Speaking with ThinkAdvisor about the mid-2021 founding of his firm, Childfree Wealth, Zigmont says his goal is to use his background and expertise (and a fresh certified financial planner designation) to serve a sizable and growing segment of the U.S. population that is poorly understood by traditional family-oriented wealth managers.
Zigmont points to research coming out of the University of Michigan that shows approximately one in five U.S. adults now identifies as “childfree,” which is a distinct category from “childless.” Those who are childless, he explains, simply do not have kids at the present moment. Those who are childfree, on the other hand, have made a conscious decision to permanently avoid having children for any number of reasons.
According to Zigmont, the childfree population has distinct planning needs from other populations. As a primary example, childfree people tend to have less of a need for estate planning. Of course, some may have a great interest in bequeathing assets to charitable or philanthropic causes, but this is a different matter compared with planning for wealth transfers to children.
On the other hand, childfree people may have more substantial long-term care insurance concerns and may be more open to proactively purchasing insurance products at earlier life stages than the typical client with kids. Childfree people are often less tethered to a given city or region and therefore may be more easily able to sell a home and relocate as part of a retirement planning strategy.
In many other key ways, Zigmont says, childfree adults simply have a different planning outlook.
Zigmont says any financial advisor will do well to consider ways to attract and serve this sizable and affluent group of clients — but they must be careful when doing so. In speaking with his growing stable of clients, Zigmont says he has already heard many stories about the ways financial advisors offend and alienate this group, often in a misplaced attempt to be friendly or funny.

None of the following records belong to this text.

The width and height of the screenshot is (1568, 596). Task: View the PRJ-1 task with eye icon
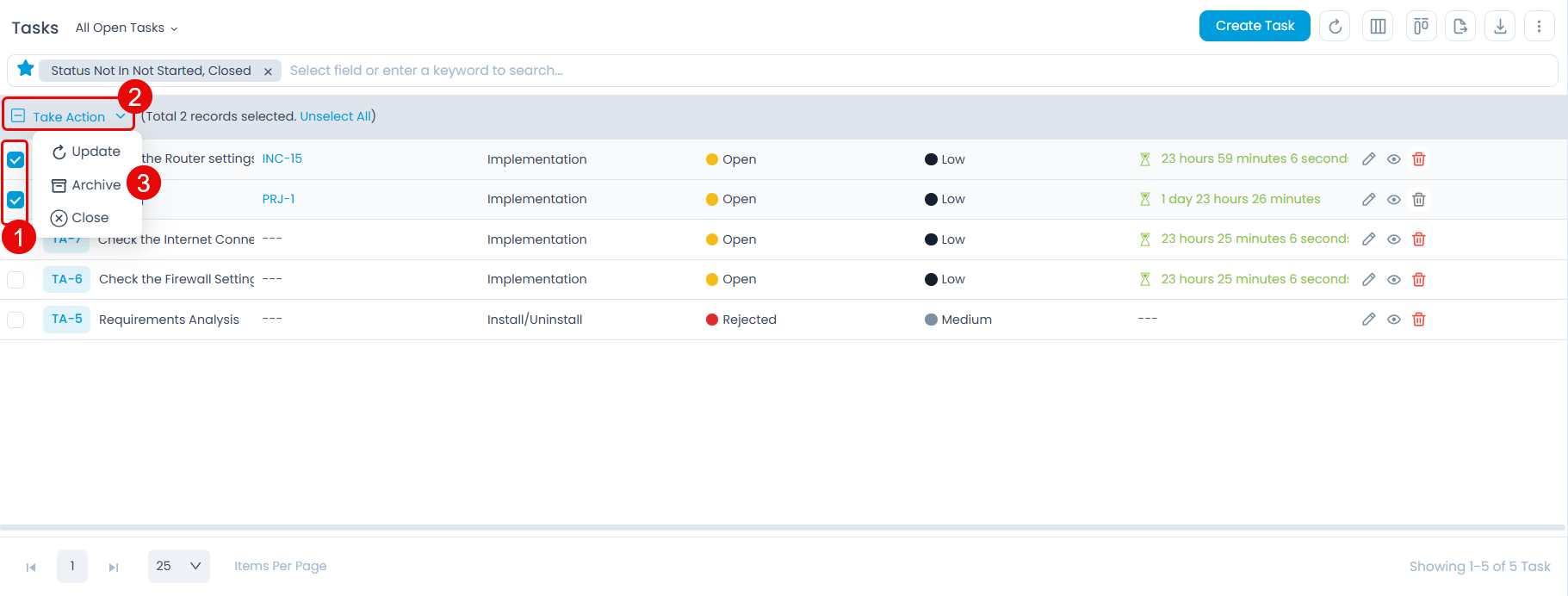point(1393,200)
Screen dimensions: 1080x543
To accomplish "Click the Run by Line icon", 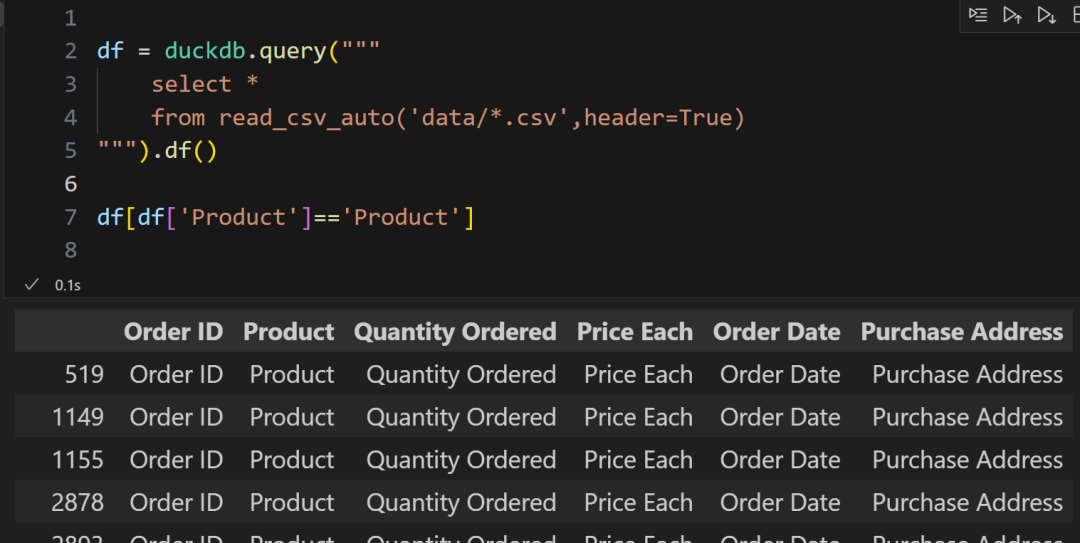I will click(x=978, y=15).

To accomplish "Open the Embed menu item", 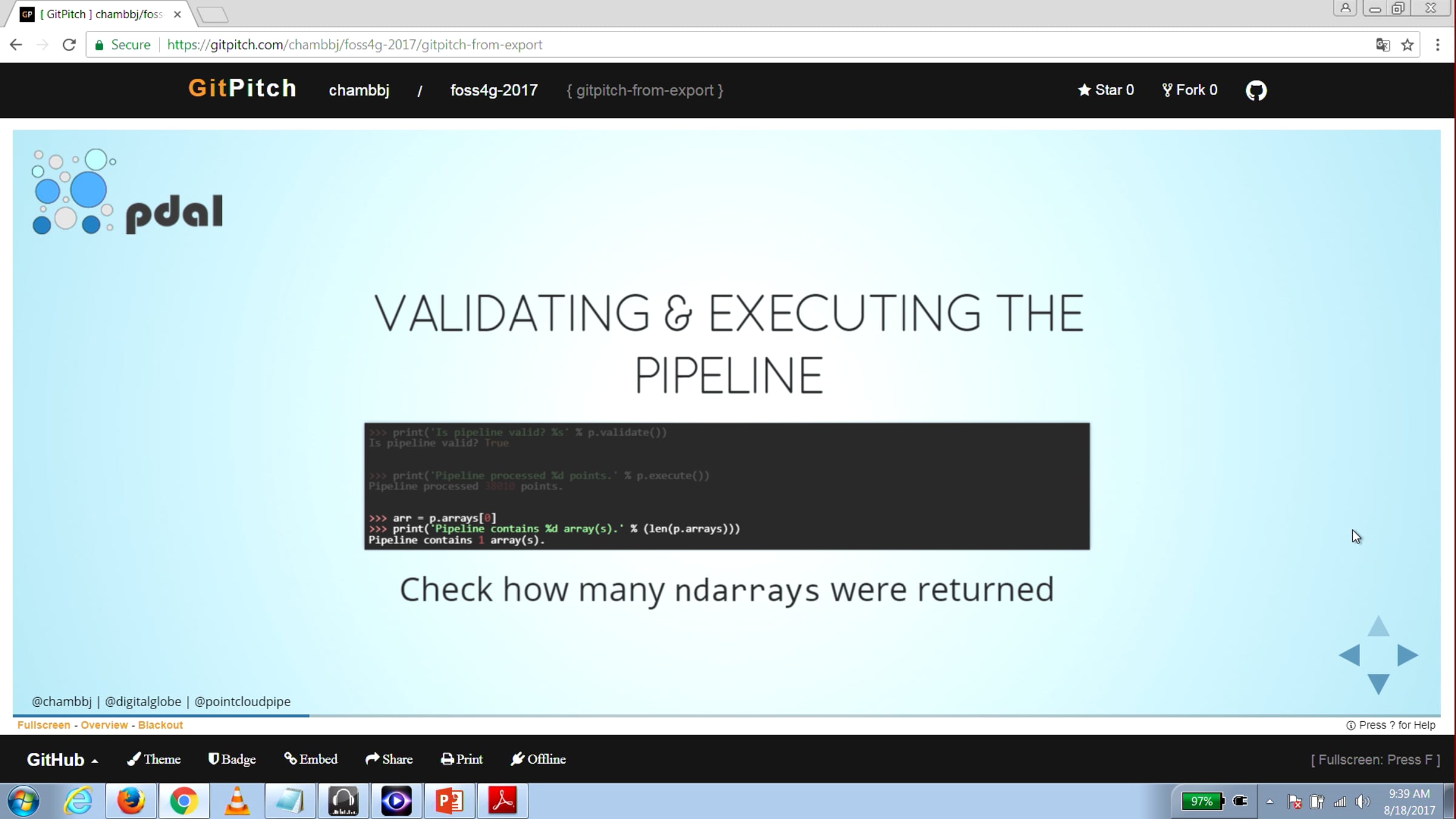I will pos(311,759).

For example, a financial advisor should not go into a conversation with a married younger person who does not have kids and say something along the lines of, “You don’t have kids today but of course you are going to change your mind in the future.”
As Zigmont explains, this type of assumptive language can make an advisor appear out of touch or, worse, judgmental and patronizing.

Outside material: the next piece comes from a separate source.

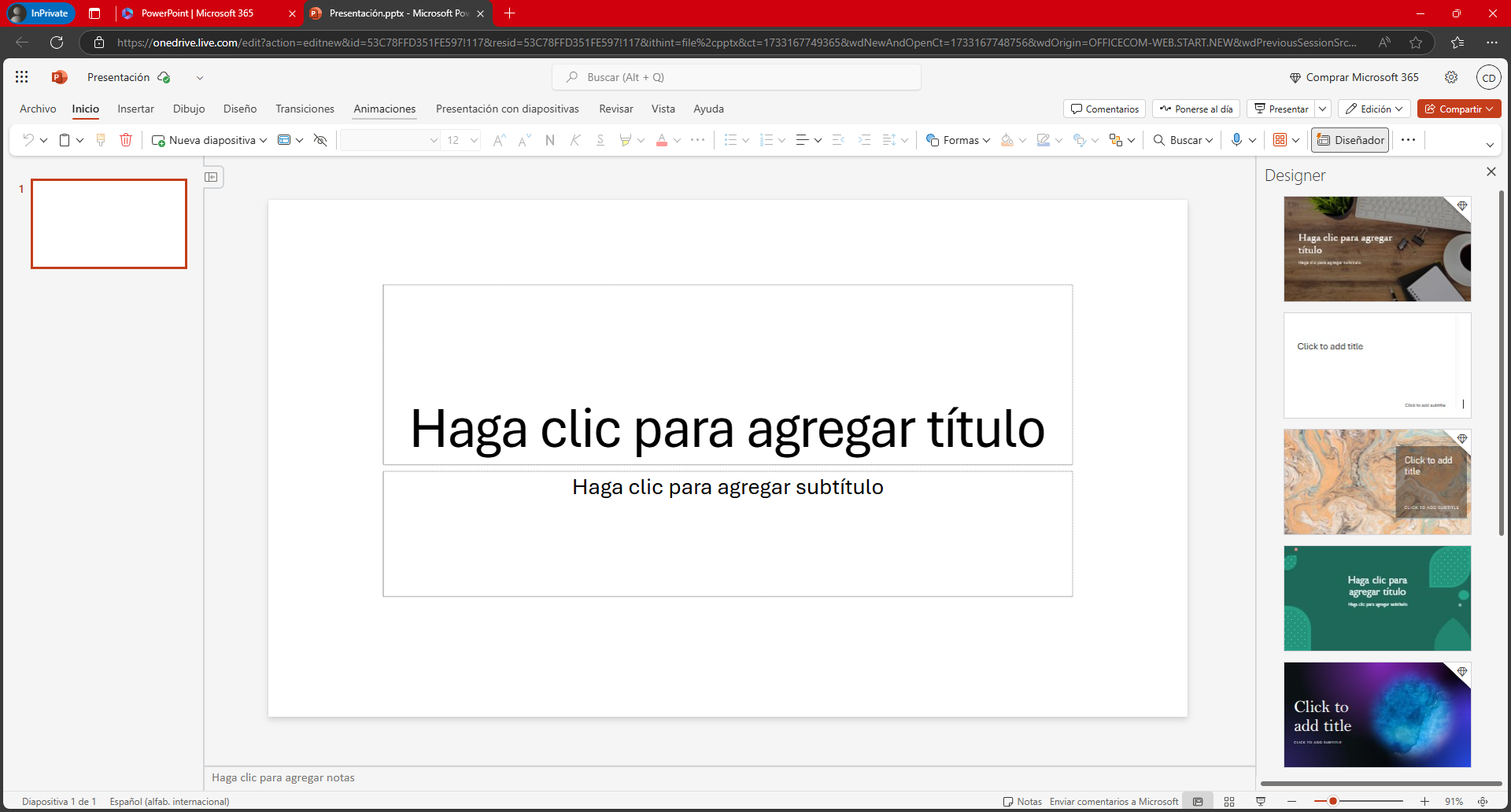Toggle the Diseñador pane button
1511x812 pixels.
click(x=1350, y=140)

“The other mistake I hear about constantly is advisory professionals only referring to a ‘family’ as a unit that includes parents and children,” Zigmont says. “Children are part of a family, of course, but they don’t make the family.”
See the slideshow for more of Zigmont’s top tips when it comes to conscientious communications with childfree clients. His insights are informed by a newly completed survey project he took on earlier this year that compiles the experiences of some 300 self-identified childfree people.
1. Being childfree is not always a choice, but it often is.
As Zigmont wrote in his book about being childfree, “Portraits of Childfree Wealth,” the reasons for being childfree are as varied as the people themselves.
There are interrelated themes around why people choose to be childfree that range from medical to financial, social and environmental.
“And they are all valid,” Zigmont says.
One thing Zigmont has found surprising in his research is the number of people who comment that they did not realize until later in their life that there was even a choice to be childfree.
Notably, there appear to be very few or no regrets voiced by people who are childfree. There are some fears for the future, Zigmont says, but those are not regrets.
2. Being childfree does not make a person or couple richer.
Among the childfree, according to Zigmont’s experience and empirical research, there are people who are barely making ends meet and others who are financially independent.
“I do find that childfree people tend to have less debt than the average American,” Zigmont points out. “The way I look at it is that if you are childfree and barely keeping your head above water, you would drown if you had a child.”
Census data shows approximately 9% of the U.S. population as a whole are millionaires, while Zigmont’s survey of childfree people shows 13.4% in the sample are millionaires. This would seem to suggest a positive correlation between the childfree and higher levels of wealth, but the picture quickly muddies when one looks deeper at the data.
As Zigmont points out, in the U.S. Census’ study of childless adults over 55, single women without children had a higher net worth, on average, than other women, but their wealth is not significantly greater than that of single women with children.
Zigmont’s analysis of the childfree finds that 55.18% of survey respondents were married (or previously married), which is below the Census’ findings that 67.9% of people over 55 had been married.